Verständnisfragen>
1 > Beantworten Sie anhand des Textes zum Kambodscha-Tribunal folgende Fragen:
(a) Wer wurde laut Untertitel erstmals als Nebenkläger zugelassen?
(b) Mit welcher Summe förderte die Bundesregierung die »Opferabteilung«?
(c) Welche zwei Personen unterzeichneten das Abkommen?
2 > Knüpfen Sie an den Bericht über das Kambodscha-Tribunal an und schreiben Sie ihn nach dem letzten Satz weiter.

Vorgegebener Text>
________________________

Kambodscha-Tribunal betritt Neuland

Erstmals Opfer als Nebenkläger zugelassen

  • Michael Lenz
  • Lesedauer: 2 Min.
Mit 1,5 Millionen Euro unterstützte die Bundesregierung die »Opferabteilung« des Kambodscha-Tribunals in Phnom Penh. Der Verwaltungschef des Tribunals, Sean Visoth, und Jürgen Schilling von der Gesellschaft für Technische Zusammenarbeit (GTZ) unterzeichneten vergangene Woche ein entsprechendes Abkommen.

________________________

Zu prüfende Daten>
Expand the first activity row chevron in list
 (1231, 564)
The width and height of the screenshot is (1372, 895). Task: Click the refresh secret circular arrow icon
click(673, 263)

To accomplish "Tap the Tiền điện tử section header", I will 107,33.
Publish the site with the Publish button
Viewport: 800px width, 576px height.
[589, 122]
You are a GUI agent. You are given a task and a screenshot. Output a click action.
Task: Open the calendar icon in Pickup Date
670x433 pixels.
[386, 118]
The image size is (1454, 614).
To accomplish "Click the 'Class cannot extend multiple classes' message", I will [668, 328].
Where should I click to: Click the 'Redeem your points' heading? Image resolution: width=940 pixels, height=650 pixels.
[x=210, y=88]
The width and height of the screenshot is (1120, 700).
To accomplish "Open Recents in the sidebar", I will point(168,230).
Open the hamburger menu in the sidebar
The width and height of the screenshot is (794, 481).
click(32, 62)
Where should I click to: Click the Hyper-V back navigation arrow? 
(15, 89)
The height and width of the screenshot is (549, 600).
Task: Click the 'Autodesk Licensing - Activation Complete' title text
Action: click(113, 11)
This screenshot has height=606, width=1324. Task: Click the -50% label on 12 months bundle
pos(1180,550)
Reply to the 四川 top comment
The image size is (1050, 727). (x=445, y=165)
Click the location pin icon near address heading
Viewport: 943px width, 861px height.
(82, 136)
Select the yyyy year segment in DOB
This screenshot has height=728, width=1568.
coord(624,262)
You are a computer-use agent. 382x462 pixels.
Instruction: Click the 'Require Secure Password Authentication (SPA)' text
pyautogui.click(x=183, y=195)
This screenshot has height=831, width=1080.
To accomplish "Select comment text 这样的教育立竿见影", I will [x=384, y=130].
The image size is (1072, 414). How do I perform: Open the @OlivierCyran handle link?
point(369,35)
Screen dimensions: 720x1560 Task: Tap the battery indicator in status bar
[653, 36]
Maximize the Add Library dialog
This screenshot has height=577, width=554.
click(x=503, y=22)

________________________

Gelöste Aufgaben>
1 >
(a) Opfer.
(b) Mit 1,5 Millionen Euro.
(c) Sean Visoth, der Verwaltungschef des Tribunals, und Jürgen Schilling von der Gesellschaft für Technische Zusammenarbeit (GTZ).

2 >
Die Opferabteilung ist ein juristisches Novum in der Geschichte internationaler Tribunale zur Aufklärung von Verbrechen gegen die Menschlichkeit, Kriegsverbrechen und von Völkermord. Erstmalig können Betroffene solcher Taten vor dem Tribunal als Nebenkläger auftreten. Die Opferabteilung des Tribunals, vor dem gegen Hauptverantwortliche des kambodschanischen Pol-Pot-Regimes (1975-79) prozessiert wird, soll Opfer oder Nachfahren von Opfern über ihre Rechte aufklären, ihnen bei der Beantragung des Status als Nebenkläger behilflich sein und sie vor dem Tribunal anwaltlich vertreten. Zum Anwaltsteam der Abteilung gehört die Berliner Rechtsanwältin Silke Studzinsky. Bisher liegen 2500 Anzeigen und Anträge auf Nebenklägerschaft vor.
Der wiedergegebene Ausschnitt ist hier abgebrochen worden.